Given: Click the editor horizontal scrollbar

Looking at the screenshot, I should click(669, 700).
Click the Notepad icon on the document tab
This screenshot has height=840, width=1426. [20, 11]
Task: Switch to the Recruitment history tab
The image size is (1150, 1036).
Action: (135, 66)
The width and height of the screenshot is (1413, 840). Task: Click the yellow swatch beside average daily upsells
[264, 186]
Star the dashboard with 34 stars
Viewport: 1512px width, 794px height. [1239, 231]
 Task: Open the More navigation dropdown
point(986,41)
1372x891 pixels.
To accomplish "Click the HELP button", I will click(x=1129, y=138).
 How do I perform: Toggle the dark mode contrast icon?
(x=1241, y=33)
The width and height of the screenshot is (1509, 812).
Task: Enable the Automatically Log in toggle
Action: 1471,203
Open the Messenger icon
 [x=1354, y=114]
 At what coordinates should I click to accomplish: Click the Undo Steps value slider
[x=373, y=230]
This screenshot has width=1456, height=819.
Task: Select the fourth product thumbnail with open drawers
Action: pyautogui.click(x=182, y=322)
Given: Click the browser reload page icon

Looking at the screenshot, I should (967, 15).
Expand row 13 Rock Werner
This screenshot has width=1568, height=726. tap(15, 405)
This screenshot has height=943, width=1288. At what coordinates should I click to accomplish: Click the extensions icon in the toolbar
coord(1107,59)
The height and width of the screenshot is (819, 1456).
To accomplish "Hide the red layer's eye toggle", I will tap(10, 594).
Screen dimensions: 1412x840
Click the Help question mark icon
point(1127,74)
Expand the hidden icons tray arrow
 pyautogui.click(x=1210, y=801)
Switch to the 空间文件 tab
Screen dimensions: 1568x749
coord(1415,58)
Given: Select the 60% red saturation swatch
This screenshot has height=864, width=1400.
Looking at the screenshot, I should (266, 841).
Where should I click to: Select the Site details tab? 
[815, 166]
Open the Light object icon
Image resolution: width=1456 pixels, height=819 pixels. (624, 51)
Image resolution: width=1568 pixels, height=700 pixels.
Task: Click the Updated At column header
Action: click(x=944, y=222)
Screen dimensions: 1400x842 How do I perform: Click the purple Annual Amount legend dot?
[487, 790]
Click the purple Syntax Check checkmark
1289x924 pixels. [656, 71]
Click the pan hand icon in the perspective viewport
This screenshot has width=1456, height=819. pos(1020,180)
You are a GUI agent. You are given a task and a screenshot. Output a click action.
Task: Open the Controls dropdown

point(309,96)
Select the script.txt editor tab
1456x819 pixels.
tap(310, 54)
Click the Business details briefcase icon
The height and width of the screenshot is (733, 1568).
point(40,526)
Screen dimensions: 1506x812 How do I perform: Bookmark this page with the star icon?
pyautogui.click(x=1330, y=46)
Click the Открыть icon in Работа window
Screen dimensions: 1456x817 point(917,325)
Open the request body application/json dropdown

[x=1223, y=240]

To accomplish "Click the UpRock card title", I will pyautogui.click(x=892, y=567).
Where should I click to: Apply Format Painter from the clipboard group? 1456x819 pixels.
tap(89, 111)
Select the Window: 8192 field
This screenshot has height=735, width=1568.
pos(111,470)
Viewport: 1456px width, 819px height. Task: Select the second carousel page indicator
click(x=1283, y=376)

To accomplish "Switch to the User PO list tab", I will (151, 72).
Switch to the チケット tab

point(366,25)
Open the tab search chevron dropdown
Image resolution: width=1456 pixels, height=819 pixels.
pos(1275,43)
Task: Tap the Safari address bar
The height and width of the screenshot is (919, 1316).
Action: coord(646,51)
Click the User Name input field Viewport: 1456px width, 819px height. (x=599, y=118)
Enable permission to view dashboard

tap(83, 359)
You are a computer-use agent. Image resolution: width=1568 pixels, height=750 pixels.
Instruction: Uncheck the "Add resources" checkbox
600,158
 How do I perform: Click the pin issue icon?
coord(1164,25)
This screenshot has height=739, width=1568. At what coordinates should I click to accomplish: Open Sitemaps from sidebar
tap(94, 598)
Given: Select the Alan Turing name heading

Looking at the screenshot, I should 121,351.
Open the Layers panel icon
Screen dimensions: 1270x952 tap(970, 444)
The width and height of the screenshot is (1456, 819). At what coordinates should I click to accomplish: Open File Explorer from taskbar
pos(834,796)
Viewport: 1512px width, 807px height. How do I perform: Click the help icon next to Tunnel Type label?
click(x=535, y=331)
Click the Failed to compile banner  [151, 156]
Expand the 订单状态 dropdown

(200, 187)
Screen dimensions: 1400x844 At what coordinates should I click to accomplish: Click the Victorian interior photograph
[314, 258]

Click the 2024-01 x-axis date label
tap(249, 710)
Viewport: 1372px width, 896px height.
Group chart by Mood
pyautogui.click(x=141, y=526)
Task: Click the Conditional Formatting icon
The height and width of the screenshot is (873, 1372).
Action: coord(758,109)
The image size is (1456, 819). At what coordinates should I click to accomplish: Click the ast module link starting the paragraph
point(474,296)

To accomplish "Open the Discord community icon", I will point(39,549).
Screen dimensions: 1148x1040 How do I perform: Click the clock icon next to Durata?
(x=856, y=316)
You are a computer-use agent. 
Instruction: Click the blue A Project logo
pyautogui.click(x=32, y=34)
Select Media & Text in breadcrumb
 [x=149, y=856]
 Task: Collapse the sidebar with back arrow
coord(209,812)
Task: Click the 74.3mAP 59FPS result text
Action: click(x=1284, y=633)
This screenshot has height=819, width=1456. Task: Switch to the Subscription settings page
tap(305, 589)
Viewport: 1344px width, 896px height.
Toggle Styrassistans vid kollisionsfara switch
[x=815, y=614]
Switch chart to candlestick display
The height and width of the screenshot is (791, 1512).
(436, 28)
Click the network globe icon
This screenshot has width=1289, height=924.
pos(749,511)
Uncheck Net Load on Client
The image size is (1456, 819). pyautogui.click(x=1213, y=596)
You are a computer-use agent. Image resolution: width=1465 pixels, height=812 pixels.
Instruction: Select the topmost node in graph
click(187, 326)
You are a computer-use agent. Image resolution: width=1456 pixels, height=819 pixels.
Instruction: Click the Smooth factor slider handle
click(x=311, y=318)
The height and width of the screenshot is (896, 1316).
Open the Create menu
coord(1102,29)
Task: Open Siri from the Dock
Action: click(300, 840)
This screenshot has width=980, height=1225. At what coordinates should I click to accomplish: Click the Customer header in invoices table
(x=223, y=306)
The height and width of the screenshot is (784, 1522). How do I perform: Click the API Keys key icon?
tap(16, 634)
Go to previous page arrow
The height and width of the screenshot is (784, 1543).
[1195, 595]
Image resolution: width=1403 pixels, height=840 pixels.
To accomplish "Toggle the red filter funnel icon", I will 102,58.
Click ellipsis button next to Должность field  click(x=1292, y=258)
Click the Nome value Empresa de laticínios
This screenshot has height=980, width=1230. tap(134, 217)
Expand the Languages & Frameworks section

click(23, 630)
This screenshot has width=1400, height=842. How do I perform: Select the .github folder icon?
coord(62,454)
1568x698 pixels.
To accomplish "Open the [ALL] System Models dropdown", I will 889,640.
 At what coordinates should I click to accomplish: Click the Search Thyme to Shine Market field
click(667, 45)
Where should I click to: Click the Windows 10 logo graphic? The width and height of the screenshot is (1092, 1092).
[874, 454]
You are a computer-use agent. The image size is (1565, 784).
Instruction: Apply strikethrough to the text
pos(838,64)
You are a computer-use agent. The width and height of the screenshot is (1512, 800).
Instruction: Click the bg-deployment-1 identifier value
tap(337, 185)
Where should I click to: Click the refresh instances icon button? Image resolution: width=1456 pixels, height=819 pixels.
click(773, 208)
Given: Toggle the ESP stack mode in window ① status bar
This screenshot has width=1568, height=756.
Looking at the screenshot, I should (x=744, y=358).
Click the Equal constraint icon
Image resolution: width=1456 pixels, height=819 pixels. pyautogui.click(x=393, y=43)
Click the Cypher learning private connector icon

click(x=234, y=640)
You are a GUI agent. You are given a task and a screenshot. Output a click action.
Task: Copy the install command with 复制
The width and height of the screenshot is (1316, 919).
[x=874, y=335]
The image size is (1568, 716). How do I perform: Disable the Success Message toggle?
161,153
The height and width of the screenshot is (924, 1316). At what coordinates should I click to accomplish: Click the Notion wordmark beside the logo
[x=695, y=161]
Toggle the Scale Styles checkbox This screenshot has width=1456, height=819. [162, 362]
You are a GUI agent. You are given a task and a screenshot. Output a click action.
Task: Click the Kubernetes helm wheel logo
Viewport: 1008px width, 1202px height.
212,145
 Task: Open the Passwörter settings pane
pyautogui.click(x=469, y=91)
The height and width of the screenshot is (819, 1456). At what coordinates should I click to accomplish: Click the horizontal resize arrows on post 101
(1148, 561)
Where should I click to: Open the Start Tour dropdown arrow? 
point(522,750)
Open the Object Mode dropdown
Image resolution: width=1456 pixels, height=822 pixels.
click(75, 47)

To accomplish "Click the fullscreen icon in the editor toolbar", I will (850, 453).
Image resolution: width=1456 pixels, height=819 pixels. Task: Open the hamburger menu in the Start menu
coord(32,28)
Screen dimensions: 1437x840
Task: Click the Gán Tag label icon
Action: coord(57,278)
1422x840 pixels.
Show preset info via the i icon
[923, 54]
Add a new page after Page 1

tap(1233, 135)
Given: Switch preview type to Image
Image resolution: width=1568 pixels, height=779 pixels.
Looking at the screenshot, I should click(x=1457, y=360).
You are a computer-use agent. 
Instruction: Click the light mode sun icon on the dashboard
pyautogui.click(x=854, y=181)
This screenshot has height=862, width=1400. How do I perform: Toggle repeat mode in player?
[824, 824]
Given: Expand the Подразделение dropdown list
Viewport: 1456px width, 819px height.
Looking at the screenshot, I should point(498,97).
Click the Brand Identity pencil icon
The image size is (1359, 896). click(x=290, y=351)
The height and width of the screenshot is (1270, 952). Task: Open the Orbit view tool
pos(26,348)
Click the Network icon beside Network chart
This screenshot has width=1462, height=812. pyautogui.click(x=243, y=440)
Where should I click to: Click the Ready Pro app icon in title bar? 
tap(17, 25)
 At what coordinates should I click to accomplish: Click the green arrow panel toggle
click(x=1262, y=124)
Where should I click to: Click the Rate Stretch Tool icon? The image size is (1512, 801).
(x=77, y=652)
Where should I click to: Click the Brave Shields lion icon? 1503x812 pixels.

» **WORK TO COMPLETE**
Could you restate word for word the lines above from the one containing "Task: Tap the Safari address bar" through the one containing "You are a computer-use agent. Image resolution: width=1568", both included, and nothing else?

» **REPLY**
Task: Tap the Safari address bar
The height and width of the screenshot is (919, 1316).
Action: coord(646,51)
Click the User Name input field Viewport: 1456px width, 819px height. (x=599, y=118)
Enable permission to view dashboard

tap(83, 359)
You are a computer-use agent. Image resolution: width=1568 pixels, height=750 pixels.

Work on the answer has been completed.